> _TÂCHES DEMANDÉES_:
1. Pouvez-vous recopier le passage du texte sur le corps spirituel allant de « Mon Corps spirituel » jusqu'à « les être vivants. », en renommant « Rsabhadeva » en « Rishabhadeva » ?
2. Pouvez-vous poursuivre le texte sur le corps spirituel au-delà de sa dernière phrase ?

Mon Corps spirituel et absolu [sac-cid-ananda-vigraha] ressemble en tous points à la forme humaine, mais ce n'est pas un corps matériel; il est inconcevable. Je ne suis pas contraint par la nature d'accepter un type particulier de corps; c'est de Mon plein gré que Je choisis la Forme sous laquelle J'apparais. Mon coeur est également spirituel, et Je suis toujours plein de bienveillance envers Mes dévots. Aussi peut-on découvrir en Mon coeur la voie du service le dévotion, destinée aux bhaktas, alors que J'en ai rejeté l'irréligion (adharma) et les activités non dévotionnelles; elles n'exercent aucun attrait sur Moi. En raison de tous ces attributs divins, on M'adresse généralement des prières sous le nom de Rsabhadeva, le Seigneur Souverain, le meilleur de tout les être vivants.

> _JEU DE LIGNES_:

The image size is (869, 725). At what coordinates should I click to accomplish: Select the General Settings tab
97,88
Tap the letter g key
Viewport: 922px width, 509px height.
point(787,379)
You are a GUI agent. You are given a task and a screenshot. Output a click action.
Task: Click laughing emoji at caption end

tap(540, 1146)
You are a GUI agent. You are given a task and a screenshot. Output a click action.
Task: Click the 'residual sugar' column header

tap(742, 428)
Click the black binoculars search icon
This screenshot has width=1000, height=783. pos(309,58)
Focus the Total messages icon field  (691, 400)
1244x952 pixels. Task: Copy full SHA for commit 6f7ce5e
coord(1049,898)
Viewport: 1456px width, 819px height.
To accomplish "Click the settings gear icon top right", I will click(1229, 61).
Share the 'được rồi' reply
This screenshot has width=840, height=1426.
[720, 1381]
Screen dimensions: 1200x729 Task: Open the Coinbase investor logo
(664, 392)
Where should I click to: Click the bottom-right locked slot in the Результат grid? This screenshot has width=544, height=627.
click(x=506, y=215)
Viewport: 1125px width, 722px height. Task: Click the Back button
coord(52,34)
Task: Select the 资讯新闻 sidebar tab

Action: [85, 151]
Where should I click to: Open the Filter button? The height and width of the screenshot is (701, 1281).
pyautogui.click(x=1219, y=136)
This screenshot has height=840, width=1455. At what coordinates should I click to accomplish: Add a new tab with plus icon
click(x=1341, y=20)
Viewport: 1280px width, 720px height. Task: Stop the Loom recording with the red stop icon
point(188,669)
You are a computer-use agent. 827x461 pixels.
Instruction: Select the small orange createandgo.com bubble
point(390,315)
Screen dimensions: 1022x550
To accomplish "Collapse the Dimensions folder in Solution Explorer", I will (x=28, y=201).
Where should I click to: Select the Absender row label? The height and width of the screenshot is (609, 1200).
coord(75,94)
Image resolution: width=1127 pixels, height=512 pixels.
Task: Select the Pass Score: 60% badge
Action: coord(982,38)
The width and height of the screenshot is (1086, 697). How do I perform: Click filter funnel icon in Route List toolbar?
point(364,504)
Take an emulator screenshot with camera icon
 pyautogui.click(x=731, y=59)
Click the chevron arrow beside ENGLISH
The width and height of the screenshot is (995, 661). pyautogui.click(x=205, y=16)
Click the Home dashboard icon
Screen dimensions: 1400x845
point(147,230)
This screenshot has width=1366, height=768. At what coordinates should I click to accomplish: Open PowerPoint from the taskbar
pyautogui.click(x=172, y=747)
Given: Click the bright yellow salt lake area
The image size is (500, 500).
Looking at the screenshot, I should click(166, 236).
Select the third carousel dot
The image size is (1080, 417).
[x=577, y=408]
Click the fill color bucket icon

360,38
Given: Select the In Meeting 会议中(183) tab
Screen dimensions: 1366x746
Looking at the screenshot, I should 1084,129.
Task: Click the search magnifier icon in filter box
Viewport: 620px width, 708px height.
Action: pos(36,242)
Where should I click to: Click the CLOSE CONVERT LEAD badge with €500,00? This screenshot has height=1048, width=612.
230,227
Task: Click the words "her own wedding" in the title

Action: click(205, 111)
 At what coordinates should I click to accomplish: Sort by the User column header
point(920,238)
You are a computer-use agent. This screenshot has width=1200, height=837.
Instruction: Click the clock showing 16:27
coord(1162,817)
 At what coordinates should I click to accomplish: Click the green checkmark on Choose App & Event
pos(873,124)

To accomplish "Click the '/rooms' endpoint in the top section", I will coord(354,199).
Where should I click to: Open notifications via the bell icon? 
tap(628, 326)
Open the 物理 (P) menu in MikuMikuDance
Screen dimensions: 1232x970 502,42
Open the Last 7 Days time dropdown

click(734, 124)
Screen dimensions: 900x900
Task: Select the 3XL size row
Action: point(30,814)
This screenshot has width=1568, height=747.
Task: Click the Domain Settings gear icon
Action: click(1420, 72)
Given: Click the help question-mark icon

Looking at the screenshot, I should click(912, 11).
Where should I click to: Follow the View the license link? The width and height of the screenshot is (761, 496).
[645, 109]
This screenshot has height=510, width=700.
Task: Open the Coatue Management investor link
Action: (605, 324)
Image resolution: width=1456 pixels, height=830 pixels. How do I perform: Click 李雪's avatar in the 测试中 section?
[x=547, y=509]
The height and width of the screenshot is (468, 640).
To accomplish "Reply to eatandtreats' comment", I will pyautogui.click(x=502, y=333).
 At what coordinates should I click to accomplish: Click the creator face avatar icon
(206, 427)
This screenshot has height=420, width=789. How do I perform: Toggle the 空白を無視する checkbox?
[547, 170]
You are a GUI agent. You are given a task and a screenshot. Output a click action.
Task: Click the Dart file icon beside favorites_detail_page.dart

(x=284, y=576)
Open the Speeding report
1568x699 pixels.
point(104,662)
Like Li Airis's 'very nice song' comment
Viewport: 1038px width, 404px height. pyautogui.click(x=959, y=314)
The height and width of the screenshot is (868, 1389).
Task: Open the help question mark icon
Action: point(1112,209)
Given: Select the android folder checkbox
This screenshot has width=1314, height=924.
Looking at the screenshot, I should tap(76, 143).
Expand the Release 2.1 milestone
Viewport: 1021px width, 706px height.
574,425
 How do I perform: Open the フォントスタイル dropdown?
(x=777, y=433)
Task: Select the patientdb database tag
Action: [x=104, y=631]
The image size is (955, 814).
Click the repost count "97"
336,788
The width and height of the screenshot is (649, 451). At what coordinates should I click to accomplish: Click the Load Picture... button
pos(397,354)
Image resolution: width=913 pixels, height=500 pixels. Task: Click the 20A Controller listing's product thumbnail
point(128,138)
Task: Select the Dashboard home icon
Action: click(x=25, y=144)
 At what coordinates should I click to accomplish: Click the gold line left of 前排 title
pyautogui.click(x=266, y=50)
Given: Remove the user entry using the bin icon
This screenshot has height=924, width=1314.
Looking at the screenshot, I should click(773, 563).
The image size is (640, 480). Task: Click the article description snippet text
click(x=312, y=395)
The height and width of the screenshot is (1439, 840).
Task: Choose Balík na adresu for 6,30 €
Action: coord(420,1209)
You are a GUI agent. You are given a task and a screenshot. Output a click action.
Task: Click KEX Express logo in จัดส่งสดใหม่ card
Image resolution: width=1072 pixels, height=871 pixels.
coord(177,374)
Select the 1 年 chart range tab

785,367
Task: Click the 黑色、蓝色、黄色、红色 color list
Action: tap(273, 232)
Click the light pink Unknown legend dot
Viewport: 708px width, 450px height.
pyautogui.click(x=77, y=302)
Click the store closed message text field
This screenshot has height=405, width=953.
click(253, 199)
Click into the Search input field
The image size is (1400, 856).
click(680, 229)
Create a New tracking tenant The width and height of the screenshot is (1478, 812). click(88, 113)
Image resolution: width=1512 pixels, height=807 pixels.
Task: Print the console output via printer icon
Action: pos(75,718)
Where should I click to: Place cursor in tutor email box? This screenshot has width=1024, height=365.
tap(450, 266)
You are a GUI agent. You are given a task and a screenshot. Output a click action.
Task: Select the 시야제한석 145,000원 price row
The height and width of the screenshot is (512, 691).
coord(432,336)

> _RÉPONSES ATTENDUES_:
1.
Mon Corps spirituel et absolu [sac-cid-ananda-vigraha] ressemble en tous points à la forme humaine, mais ce n'est pas un corps matériel; il est inconcevable. Je ne suis pas contraint par la nature d'accepter un type particulier de corps; c'est de Mon plein gré que Je choisis la Forme sous laquelle J'apparais. Mon coeur est également spirituel, et Je suis toujours plein de bienveillance envers Mes dévots. Aussi peut-on découvrir en Mon coeur la voie du service le dévotion, destinée aux bhaktas, alors que J'en ai rejeté l'irréligion (adharma) et les activités non dévotionnelles; elles n'exercent aucun attrait sur Moi. En raison de tous ces attributs divins, on M'adresse généralement des prières sous le nom de Rishabhadeva, le Seigneur Souverain, le meilleur de tout les être vivants.

2.
TENEUR ET PORTEE

Les mots idam sariram mama durvibhavyam méritent, dans ce verset, de retenir notre attention. D'une façon générale, nous connaissons par expérience deux énergies, l'une matérielle et l'autre spirituelle. La première -terre, eau, feu, air, éther, mental, intelligence et faux ego- nous est plus ou moins familière, car en ce monde les corps de tous les êtres sont composés de ces éléments. A l'intérieur du corps matériel se trouve l'âme spirituelle, que nous ne pouvons voir avec nos yeux matériels. Lorsque nous parlons d'un corps fait d'énergie spirituelle, il nous est bien difficile de comprendre comment l'énergie spirituelle peut avoir un corps. On dit, par exemple, que le corps de Rsabhadeva est complètement spirituel, et un matérialiste aura bien du mal à comprendre cela. Pour lui, un corps entièrement spirituel est quelque chose d'inconcevable. Aussi, lorsque notre expérience immédiate ne nous permet pas de comprendre une chose, nous devons accepter la version des Vedas. Comme le déclare la Brahma-samhita: isvarah paramah krsnah sac-cid-ananda -vigrahah -le Seigneur Suprême possède un Corps, une Forme, mais ce Corps n'est pas constitué par des éléments matériels; il est composé de vie, d'éternité et de félicité spirituelle. Grâce à Sa puissance inconcevable, Dieu, la Personne Suprême, peut apparaître devant nous dans Sa Forme spirituelle, originelle; mais parce que la notion de corps spirituel nous est étrangère, nous nous égarons parfois au point de considérer que la Forme du Seigneur est matérielle. Les philosophes mayavadis, pour 1eur part, sont tout à fait incapables de concevoir un corps spirituel. Ils prétendent que l'esprit est toujours impersonnel, et chaque fois qu'ils voient quelque chose de personnel, pour eux, il va de soi que c'est matériel. A ce propos la Bhagavad-gita (IX.11) déclare:

avajananti mam mudha
manusim tanum asritam
param bhavam ajananto
mama bhuta-mahesvaram

"Les sots Me dénigrent lorsque, sous la forme humaine, Je descends en se monde. Ils ne savent rien de Ma nature spirituelle et absolue, ni de Ma suprématie totale."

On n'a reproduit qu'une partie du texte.